[RECORDS FOR THE TASK — start]

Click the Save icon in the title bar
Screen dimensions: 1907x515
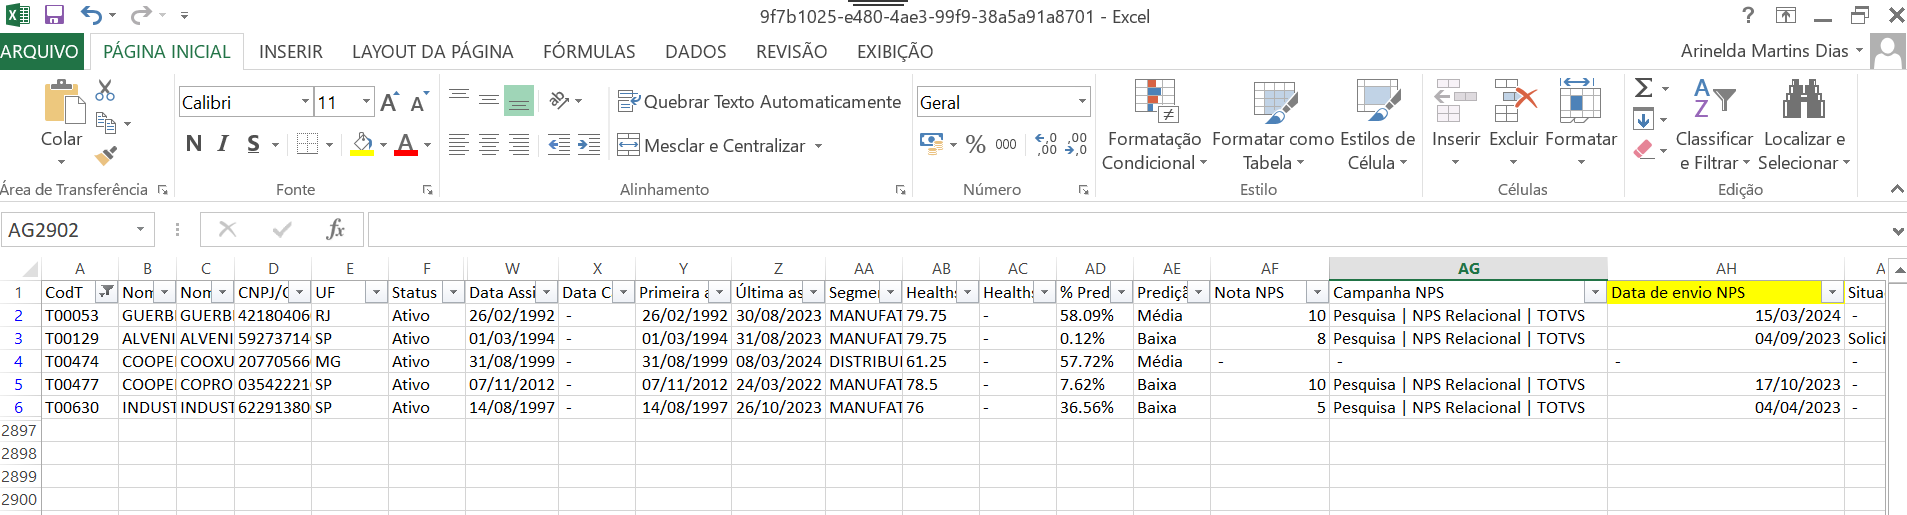pyautogui.click(x=54, y=15)
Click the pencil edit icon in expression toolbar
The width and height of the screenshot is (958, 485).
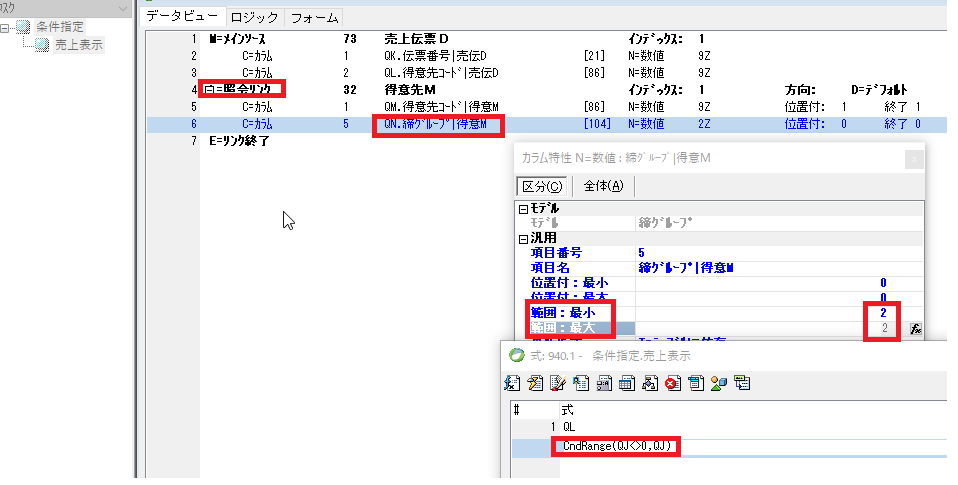tap(558, 383)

[RECORDS FOR THE TASK — finish]

The result is an exact copy of the lines from the one holding "The width and" through the final line of the data above, both ends included, minus the pictures.

The width and height of the screenshot is (958, 485).
tap(558, 383)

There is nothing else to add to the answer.